In the entries that follow, find the line containing "This screenshot has height=784, width=1559."; from there, copy every line exactly through the line containing "1568x679 pixels.".

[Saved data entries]
=====

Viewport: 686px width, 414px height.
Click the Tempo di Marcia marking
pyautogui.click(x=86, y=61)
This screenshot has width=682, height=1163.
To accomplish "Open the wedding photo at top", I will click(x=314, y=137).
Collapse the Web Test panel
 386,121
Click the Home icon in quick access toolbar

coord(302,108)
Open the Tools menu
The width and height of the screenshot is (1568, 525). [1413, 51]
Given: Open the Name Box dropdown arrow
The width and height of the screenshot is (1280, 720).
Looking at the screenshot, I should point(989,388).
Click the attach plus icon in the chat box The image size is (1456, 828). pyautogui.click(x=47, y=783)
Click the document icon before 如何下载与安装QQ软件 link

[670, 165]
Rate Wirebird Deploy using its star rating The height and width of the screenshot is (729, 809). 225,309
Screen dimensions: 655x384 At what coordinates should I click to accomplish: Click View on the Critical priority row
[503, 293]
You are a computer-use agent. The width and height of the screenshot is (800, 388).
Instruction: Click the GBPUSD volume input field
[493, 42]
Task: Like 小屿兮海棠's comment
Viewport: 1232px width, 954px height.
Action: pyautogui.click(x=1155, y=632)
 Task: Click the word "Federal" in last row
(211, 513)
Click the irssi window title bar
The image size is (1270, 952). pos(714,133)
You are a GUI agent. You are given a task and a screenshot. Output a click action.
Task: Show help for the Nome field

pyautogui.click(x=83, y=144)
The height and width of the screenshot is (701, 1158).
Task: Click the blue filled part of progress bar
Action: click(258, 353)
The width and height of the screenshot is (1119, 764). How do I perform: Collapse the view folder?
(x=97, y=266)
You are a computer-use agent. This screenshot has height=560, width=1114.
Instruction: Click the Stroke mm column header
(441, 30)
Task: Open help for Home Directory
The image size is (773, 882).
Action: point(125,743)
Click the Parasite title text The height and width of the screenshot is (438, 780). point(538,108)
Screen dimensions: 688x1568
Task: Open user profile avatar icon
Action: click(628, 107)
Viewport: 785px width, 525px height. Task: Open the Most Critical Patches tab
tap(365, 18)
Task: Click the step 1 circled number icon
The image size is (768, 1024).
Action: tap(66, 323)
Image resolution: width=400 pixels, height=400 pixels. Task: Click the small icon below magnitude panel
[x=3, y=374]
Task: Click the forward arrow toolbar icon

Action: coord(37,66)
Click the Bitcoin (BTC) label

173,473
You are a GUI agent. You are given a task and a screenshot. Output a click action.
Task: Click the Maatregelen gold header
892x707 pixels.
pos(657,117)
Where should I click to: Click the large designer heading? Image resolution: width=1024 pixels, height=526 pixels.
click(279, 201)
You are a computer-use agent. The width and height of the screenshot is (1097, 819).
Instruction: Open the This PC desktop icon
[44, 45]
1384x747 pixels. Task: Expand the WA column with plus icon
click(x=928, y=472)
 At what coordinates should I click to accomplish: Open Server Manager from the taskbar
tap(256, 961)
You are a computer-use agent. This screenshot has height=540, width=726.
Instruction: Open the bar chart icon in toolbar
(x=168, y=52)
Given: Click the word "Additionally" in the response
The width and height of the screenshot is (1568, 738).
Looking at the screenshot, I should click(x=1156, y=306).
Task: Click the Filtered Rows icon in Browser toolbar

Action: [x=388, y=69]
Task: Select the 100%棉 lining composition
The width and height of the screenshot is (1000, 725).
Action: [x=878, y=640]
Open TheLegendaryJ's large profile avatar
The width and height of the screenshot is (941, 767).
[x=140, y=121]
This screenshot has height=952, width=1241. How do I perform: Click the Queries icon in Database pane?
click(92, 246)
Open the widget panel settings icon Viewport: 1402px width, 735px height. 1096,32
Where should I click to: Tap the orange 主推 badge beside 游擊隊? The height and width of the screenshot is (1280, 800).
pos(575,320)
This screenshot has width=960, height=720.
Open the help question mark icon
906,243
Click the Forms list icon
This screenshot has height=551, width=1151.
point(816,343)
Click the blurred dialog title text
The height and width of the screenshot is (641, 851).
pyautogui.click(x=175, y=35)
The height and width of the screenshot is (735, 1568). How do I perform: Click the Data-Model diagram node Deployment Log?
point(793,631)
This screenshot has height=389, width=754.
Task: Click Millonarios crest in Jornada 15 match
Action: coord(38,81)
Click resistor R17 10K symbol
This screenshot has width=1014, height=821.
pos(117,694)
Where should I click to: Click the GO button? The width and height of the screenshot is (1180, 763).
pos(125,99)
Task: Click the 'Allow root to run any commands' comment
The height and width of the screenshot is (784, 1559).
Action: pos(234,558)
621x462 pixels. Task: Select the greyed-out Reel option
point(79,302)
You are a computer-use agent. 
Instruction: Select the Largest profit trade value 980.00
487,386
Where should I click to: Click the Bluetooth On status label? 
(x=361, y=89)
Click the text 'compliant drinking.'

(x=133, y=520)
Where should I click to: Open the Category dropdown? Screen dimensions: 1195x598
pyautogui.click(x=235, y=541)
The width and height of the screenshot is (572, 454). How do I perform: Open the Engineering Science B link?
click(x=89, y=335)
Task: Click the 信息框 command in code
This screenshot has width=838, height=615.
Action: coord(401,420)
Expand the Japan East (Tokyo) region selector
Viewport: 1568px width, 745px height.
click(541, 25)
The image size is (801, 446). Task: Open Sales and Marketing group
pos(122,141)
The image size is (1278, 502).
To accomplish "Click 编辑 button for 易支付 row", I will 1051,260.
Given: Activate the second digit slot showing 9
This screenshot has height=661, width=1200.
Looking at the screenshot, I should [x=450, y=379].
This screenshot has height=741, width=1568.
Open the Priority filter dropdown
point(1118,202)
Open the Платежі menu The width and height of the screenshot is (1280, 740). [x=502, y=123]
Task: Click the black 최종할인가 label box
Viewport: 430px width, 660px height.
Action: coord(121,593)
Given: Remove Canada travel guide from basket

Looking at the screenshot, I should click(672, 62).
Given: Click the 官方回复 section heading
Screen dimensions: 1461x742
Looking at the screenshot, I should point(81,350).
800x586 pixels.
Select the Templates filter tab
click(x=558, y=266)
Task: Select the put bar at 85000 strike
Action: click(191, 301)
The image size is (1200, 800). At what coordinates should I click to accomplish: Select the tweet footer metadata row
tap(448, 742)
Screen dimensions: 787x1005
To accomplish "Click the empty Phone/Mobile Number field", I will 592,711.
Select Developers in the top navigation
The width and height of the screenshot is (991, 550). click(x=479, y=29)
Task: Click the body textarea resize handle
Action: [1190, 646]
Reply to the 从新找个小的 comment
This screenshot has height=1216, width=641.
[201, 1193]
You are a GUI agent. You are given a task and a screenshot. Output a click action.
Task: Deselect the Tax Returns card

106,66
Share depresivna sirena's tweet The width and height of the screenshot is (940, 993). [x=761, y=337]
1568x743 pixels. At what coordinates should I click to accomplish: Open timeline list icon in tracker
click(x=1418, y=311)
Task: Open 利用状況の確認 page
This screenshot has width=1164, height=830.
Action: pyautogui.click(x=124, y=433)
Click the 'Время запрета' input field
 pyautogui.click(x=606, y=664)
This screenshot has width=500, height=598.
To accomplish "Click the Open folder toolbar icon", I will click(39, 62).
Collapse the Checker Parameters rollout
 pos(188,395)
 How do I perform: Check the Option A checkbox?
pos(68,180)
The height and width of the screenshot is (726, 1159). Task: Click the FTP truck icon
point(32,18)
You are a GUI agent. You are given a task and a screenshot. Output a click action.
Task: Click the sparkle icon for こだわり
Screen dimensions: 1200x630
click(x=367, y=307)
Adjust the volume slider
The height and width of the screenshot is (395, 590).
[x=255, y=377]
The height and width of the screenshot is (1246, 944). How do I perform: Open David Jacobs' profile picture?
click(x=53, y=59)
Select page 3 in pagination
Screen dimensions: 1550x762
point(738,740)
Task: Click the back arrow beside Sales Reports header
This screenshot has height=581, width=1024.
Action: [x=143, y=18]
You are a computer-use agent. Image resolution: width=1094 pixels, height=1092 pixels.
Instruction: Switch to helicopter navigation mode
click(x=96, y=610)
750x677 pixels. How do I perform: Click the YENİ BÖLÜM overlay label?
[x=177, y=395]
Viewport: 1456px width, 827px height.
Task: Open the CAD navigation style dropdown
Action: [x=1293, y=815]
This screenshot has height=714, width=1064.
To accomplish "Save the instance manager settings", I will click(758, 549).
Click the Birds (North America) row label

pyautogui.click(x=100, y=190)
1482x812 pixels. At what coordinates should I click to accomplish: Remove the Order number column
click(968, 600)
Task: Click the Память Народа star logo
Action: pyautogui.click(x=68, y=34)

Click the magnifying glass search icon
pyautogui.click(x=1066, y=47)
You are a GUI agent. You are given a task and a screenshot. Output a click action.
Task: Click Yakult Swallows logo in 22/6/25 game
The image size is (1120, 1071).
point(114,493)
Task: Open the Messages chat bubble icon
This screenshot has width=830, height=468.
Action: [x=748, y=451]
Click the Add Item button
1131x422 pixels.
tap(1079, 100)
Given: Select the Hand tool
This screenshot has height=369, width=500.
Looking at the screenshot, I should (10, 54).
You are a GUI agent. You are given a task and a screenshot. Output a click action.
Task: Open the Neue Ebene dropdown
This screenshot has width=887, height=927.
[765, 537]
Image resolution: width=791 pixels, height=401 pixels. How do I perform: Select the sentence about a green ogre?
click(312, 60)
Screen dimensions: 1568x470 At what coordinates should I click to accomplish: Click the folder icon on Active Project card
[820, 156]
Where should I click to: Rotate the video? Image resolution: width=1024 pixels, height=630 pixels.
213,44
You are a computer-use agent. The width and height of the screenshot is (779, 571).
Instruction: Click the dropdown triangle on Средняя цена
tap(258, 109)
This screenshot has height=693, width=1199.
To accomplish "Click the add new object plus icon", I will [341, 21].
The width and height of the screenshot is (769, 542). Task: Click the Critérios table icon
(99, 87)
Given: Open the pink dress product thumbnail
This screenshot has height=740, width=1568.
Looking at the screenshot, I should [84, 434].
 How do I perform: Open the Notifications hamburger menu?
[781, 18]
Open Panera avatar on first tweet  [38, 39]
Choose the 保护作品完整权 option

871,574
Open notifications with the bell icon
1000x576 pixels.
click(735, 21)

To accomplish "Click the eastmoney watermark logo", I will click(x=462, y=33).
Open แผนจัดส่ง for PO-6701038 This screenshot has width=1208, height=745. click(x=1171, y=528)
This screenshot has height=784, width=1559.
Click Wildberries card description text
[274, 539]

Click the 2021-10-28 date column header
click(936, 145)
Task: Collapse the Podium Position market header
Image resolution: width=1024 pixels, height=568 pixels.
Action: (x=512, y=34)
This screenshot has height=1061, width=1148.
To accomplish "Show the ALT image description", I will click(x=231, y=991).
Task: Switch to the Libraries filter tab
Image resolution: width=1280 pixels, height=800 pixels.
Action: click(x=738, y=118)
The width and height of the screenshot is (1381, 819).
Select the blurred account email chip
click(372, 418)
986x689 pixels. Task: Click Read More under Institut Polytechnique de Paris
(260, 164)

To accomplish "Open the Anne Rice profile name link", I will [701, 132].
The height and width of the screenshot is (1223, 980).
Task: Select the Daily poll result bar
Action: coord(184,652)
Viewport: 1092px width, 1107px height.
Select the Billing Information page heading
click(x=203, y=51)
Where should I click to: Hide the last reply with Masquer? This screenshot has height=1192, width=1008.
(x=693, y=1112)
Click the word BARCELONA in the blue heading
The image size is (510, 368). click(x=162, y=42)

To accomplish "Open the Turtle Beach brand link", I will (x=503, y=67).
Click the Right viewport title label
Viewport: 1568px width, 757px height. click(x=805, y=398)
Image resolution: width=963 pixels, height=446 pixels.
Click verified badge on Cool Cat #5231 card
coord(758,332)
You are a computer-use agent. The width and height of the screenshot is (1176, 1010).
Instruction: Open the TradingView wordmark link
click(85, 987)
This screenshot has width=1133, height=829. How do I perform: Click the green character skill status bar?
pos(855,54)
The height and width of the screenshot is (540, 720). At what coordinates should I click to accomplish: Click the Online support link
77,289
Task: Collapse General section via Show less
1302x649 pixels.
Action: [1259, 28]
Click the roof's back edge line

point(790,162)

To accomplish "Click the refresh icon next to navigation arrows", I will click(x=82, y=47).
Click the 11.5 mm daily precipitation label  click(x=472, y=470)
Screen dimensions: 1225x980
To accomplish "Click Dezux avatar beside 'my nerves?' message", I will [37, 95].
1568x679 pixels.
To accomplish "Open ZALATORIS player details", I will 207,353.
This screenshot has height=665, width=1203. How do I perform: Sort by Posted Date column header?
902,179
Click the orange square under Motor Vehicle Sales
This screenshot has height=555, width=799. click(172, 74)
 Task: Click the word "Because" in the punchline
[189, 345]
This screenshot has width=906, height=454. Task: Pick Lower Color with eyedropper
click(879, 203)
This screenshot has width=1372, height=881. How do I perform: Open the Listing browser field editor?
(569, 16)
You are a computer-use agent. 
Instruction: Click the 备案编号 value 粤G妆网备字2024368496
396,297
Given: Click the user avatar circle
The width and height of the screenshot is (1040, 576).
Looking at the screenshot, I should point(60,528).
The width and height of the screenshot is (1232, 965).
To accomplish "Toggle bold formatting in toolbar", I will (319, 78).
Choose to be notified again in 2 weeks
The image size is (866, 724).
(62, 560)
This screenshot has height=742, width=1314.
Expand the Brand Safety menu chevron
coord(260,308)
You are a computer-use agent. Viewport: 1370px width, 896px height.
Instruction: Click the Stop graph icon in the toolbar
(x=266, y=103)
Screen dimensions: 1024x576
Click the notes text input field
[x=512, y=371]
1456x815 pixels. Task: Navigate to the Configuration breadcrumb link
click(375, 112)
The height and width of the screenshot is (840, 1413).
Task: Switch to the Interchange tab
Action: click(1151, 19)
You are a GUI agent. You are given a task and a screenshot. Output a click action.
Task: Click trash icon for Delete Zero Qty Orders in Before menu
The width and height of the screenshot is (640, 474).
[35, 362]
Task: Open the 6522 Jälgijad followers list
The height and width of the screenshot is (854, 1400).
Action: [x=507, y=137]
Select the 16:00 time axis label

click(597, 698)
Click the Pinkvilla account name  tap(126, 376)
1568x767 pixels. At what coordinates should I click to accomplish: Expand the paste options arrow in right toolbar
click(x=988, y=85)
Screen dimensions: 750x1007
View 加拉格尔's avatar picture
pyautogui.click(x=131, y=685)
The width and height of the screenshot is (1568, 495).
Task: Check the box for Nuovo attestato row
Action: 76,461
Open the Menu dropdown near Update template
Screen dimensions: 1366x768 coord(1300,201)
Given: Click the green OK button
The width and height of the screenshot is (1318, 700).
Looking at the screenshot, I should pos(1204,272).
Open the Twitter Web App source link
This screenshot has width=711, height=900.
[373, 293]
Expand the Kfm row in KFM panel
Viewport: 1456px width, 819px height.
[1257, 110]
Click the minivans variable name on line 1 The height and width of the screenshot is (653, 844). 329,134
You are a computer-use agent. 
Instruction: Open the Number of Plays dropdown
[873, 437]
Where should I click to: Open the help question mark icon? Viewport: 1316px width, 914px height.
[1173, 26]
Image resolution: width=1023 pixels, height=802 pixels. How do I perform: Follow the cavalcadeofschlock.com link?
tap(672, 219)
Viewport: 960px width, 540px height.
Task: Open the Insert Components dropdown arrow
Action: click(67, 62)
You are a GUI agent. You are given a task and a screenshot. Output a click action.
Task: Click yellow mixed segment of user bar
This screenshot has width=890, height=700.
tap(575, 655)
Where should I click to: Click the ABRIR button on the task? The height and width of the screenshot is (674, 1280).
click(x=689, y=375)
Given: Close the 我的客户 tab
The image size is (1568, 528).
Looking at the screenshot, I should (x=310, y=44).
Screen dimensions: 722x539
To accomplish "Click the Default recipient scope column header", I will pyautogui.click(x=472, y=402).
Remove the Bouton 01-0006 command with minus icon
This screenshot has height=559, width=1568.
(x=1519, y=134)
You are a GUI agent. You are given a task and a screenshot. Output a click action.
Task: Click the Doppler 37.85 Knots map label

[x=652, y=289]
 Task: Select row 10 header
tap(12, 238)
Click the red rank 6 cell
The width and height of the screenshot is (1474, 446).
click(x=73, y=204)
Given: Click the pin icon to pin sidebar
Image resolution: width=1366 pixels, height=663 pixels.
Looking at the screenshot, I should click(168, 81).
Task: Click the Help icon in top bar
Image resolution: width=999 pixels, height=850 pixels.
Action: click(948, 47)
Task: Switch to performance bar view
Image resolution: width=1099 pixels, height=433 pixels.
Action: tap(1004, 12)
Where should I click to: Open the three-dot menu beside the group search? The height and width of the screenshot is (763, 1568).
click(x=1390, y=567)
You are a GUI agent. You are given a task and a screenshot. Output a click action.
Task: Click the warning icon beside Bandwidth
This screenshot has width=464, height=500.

=====

** TASK RESULT **
This screenshot has height=784, width=1559.
Click Wildberries card description text
[274, 539]

Click the 2021-10-28 date column header
click(936, 145)
Task: Collapse the Podium Position market header
Image resolution: width=1024 pixels, height=568 pixels.
Action: (x=512, y=34)
This screenshot has height=1061, width=1148.
To accomplish "Show the ALT image description", I will click(x=231, y=991).
Task: Switch to the Libraries filter tab
Image resolution: width=1280 pixels, height=800 pixels.
Action: click(x=738, y=118)
The width and height of the screenshot is (1381, 819).
Select the blurred account email chip
click(372, 418)
986x689 pixels. Task: Click Read More under Institut Polytechnique de Paris
(260, 164)

To accomplish "Open the Anne Rice profile name link", I will [701, 132].
The height and width of the screenshot is (1223, 980).
Task: Select the Daily poll result bar
Action: coord(184,652)
Viewport: 1092px width, 1107px height.
Select the Billing Information page heading
click(x=203, y=51)
Where should I click to: Hide the last reply with Masquer? This screenshot has height=1192, width=1008.
(x=693, y=1112)
Click the word BARCELONA in the blue heading
The image size is (510, 368). click(x=162, y=42)

To accomplish "Open the Turtle Beach brand link", I will (x=503, y=67).
Click the Right viewport title label
Viewport: 1568px width, 757px height. click(x=805, y=398)
Image resolution: width=963 pixels, height=446 pixels.
Click verified badge on Cool Cat #5231 card
coord(758,332)
You are a computer-use agent. The width and height of the screenshot is (1176, 1010).
Instruction: Open the TradingView wordmark link
click(85, 987)
This screenshot has width=1133, height=829. How do I perform: Click the green character skill status bar?
pos(855,54)
The height and width of the screenshot is (540, 720). At what coordinates should I click to accomplish: Click the Online support link
77,289
Task: Collapse General section via Show less
1302x649 pixels.
Action: [1259, 28]
Click the roof's back edge line

point(790,162)

To accomplish "Click the refresh icon next to navigation arrows", I will click(x=82, y=47).
Click the 11.5 mm daily precipitation label  click(x=472, y=470)
Screen dimensions: 1225x980
To accomplish "Click Dezux avatar beside 'my nerves?' message", I will [37, 95].
1568x679 pixels.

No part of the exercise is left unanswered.